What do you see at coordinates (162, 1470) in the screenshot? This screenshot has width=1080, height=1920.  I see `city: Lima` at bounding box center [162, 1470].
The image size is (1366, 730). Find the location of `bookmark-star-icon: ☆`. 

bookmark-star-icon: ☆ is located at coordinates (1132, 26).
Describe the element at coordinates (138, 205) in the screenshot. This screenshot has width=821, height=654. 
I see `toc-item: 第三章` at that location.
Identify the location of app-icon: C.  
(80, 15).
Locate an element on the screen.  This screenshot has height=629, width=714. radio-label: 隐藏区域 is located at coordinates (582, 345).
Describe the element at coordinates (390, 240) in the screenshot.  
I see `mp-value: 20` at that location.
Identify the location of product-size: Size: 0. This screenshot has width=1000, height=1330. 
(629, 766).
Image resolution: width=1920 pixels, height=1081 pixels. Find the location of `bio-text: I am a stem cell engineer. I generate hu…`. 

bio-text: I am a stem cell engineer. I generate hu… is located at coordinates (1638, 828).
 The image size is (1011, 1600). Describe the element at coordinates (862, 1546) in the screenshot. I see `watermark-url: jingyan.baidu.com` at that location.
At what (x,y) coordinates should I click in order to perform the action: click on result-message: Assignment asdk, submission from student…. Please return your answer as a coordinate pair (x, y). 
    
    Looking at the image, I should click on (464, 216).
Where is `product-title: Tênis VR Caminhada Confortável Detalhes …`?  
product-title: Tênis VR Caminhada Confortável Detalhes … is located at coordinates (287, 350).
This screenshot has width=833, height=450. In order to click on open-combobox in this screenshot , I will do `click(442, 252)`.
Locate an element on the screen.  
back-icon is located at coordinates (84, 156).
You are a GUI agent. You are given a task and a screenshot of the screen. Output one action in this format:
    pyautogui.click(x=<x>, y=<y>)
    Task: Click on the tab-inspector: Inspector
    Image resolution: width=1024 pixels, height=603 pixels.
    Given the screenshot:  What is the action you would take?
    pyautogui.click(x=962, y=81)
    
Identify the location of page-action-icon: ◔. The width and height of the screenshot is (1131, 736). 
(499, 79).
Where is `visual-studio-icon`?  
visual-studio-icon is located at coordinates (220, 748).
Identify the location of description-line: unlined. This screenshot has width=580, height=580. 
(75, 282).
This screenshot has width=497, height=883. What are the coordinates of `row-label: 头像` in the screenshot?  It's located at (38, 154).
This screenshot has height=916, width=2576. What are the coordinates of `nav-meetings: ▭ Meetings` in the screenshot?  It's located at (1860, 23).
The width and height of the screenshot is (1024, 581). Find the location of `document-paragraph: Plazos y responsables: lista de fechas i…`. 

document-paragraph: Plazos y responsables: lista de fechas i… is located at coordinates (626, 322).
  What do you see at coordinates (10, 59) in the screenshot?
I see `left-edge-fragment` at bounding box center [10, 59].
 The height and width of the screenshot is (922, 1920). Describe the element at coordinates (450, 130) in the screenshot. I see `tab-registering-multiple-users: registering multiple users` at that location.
○ ○ ○ ○ ○ ○ ○
▶ **Your task**
Reproduce the material word for word, starting at the line that contains "Identify the location of description-line: unlined." and ending at the last line of the material.

▶ **Solved exercise**
Identify the location of description-line: unlined. This screenshot has width=580, height=580. 
(75, 282).
This screenshot has width=497, height=883. What are the coordinates of `row-label: 头像` in the screenshot?  It's located at (38, 154).
This screenshot has height=916, width=2576. What are the coordinates of `nav-meetings: ▭ Meetings` in the screenshot?  It's located at (1860, 23).
The width and height of the screenshot is (1024, 581). Find the location of `document-paragraph: Plazos y responsables: lista de fechas i…`. 

document-paragraph: Plazos y responsables: lista de fechas i… is located at coordinates (626, 322).
  What do you see at coordinates (10, 59) in the screenshot?
I see `left-edge-fragment` at bounding box center [10, 59].
 The height and width of the screenshot is (922, 1920). Describe the element at coordinates (450, 130) in the screenshot. I see `tab-registering-multiple-users: registering multiple users` at that location.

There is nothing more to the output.